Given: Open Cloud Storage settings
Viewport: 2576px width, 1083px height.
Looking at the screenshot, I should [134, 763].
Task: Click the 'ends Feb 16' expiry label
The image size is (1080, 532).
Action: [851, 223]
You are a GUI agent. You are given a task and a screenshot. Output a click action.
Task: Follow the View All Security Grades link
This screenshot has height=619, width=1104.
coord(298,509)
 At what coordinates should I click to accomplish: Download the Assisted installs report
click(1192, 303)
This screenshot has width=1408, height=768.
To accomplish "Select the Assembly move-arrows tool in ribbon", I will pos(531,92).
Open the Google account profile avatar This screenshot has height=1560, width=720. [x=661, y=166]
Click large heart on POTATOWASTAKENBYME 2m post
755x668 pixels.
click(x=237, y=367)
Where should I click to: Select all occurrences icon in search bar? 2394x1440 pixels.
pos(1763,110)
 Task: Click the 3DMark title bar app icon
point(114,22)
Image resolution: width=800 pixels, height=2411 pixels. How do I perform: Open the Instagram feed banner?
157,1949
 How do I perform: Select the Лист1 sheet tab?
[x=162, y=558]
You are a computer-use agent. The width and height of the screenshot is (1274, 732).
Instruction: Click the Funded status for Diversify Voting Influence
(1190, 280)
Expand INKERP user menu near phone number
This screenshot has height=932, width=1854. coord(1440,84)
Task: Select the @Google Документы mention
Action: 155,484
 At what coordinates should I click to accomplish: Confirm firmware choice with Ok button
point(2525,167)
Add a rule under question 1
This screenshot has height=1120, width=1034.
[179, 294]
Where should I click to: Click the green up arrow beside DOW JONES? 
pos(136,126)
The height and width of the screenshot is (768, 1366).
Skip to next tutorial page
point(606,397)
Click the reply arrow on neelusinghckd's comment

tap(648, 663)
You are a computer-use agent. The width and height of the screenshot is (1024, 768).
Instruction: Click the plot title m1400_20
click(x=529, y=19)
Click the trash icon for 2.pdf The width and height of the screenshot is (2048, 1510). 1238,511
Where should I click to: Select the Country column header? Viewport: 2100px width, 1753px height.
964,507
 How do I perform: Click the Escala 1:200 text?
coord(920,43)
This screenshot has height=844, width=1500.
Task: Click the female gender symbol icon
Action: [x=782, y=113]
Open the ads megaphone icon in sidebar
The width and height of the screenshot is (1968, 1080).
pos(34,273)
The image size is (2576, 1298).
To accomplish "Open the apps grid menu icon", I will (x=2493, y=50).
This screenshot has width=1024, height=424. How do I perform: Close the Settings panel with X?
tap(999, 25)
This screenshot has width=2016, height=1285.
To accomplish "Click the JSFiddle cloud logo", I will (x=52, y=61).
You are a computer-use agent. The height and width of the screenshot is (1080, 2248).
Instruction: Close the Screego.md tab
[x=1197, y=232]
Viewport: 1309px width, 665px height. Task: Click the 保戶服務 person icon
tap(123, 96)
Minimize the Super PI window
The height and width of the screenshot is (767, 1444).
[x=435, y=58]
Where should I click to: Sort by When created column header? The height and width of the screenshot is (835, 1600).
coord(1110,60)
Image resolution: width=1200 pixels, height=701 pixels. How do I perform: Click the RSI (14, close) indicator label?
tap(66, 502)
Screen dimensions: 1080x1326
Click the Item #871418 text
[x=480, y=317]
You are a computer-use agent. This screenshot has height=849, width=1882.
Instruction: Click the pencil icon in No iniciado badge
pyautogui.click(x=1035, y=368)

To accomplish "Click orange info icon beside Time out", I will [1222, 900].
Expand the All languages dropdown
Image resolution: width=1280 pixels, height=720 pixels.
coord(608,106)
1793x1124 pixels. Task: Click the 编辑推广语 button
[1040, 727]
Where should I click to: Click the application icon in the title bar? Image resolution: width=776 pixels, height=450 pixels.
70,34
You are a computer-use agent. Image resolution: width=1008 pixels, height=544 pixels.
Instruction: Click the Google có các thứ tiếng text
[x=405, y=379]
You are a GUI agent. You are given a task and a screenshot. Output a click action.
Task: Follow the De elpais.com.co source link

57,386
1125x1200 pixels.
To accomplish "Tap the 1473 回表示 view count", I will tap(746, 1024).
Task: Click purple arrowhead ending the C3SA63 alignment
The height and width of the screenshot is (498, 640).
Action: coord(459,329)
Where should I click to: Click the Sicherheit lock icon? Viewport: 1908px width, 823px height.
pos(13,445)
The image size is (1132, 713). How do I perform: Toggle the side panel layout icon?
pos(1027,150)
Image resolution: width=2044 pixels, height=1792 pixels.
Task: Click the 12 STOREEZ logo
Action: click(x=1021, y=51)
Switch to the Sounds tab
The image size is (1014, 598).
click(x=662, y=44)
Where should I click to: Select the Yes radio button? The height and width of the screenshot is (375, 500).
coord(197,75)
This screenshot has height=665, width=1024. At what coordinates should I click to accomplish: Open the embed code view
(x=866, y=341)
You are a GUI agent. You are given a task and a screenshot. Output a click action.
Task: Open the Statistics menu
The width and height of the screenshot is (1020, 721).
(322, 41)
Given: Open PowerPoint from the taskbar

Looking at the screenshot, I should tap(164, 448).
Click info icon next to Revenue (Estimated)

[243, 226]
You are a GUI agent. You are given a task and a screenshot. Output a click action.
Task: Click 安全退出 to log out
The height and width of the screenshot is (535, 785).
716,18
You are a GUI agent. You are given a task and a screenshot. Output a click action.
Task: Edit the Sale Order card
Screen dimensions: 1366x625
● ● ●
● PROBLEM DETAILS: Pull out every line of the entries above that contains the word "beside", matching case exactly, and list those lines.

● WORKED SOLUTION:
Where should I click to: Click the green up arrow beside DOW JONES? 
To accomplish "Click orange info icon beside Time out", I will [1222, 900].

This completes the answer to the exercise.